Reproduce every line of the listing below verbatim.
— Start —
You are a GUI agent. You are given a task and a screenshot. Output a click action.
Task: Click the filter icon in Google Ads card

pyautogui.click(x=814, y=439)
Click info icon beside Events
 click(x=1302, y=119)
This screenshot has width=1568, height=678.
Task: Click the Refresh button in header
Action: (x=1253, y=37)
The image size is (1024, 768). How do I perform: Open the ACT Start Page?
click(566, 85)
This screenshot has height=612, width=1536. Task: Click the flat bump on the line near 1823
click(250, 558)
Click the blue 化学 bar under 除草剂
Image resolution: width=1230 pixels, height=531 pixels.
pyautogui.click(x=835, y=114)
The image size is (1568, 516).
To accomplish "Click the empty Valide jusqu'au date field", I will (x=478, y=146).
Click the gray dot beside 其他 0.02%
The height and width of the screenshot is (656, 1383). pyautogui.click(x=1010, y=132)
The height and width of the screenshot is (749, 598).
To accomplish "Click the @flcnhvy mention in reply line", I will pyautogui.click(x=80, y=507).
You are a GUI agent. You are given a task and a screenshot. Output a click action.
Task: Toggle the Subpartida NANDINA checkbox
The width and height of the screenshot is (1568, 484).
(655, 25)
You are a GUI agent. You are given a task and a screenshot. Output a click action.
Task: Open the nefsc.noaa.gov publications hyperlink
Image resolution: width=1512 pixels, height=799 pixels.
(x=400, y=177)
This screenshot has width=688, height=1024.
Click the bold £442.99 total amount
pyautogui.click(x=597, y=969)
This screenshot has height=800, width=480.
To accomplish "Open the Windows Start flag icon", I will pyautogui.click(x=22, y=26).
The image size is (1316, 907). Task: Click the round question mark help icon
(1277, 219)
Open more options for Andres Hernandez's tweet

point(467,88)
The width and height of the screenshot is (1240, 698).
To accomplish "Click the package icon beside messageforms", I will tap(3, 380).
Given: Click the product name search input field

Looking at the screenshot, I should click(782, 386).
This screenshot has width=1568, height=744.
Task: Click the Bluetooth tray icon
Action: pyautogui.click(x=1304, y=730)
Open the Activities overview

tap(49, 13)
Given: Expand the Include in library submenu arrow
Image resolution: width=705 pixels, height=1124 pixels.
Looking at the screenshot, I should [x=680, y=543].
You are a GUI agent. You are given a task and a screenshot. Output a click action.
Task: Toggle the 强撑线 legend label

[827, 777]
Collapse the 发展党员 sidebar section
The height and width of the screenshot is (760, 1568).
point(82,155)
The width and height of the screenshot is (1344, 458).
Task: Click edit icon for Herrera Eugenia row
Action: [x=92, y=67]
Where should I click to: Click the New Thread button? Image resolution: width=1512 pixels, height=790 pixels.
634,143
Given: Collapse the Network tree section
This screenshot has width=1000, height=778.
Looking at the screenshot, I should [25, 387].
— End —
## Exercise answer
You are a GUI agent. You are given a task and a screenshot. Output a click action.
Task: Click the filter icon in Google Ads card

pyautogui.click(x=814, y=439)
Click info icon beside Events
 click(x=1302, y=119)
This screenshot has width=1568, height=678.
Task: Click the Refresh button in header
Action: (x=1253, y=37)
The image size is (1024, 768). How do I perform: Open the ACT Start Page?
click(566, 85)
This screenshot has height=612, width=1536. Task: Click the flat bump on the line near 1823
click(250, 558)
Click the blue 化学 bar under 除草剂
Image resolution: width=1230 pixels, height=531 pixels.
pyautogui.click(x=835, y=114)
The image size is (1568, 516).
To accomplish "Click the empty Valide jusqu'au date field", I will (x=478, y=146).
Click the gray dot beside 其他 0.02%
The height and width of the screenshot is (656, 1383). pyautogui.click(x=1010, y=132)
The height and width of the screenshot is (749, 598).
To accomplish "Click the @flcnhvy mention in reply line", I will pyautogui.click(x=80, y=507).
You are a GUI agent. You are given a task and a screenshot. Output a click action.
Task: Toggle the Subpartida NANDINA checkbox
The width and height of the screenshot is (1568, 484).
(655, 25)
You are a GUI agent. You are given a task and a screenshot. Output a click action.
Task: Open the nefsc.noaa.gov publications hyperlink
Image resolution: width=1512 pixels, height=799 pixels.
(x=400, y=177)
This screenshot has width=688, height=1024.
Click the bold £442.99 total amount
pyautogui.click(x=597, y=969)
This screenshot has height=800, width=480.
To accomplish "Open the Windows Start flag icon", I will pyautogui.click(x=22, y=26).
The image size is (1316, 907). Task: Click the round question mark help icon
(1277, 219)
Open more options for Andres Hernandez's tweet

point(467,88)
The width and height of the screenshot is (1240, 698).
To accomplish "Click the package icon beside messageforms", I will tap(3, 380).
Given: Click the product name search input field

Looking at the screenshot, I should click(782, 386).
This screenshot has width=1568, height=744.
Task: Click the Bluetooth tray icon
Action: pyautogui.click(x=1304, y=730)
Open the Activities overview

tap(49, 13)
Given: Expand the Include in library submenu arrow
Image resolution: width=705 pixels, height=1124 pixels.
Looking at the screenshot, I should [x=680, y=543].
You are a GUI agent. You are given a task and a screenshot. Output a click action.
Task: Toggle the 强撑线 legend label

[827, 777]
Collapse the 发展党员 sidebar section
The height and width of the screenshot is (760, 1568).
point(82,155)
The width and height of the screenshot is (1344, 458).
Task: Click edit icon for Herrera Eugenia row
Action: [x=92, y=67]
Where should I click to: Click the New Thread button? Image resolution: width=1512 pixels, height=790 pixels.
634,143
Given: Collapse the Network tree section
This screenshot has width=1000, height=778.
Looking at the screenshot, I should [25, 387].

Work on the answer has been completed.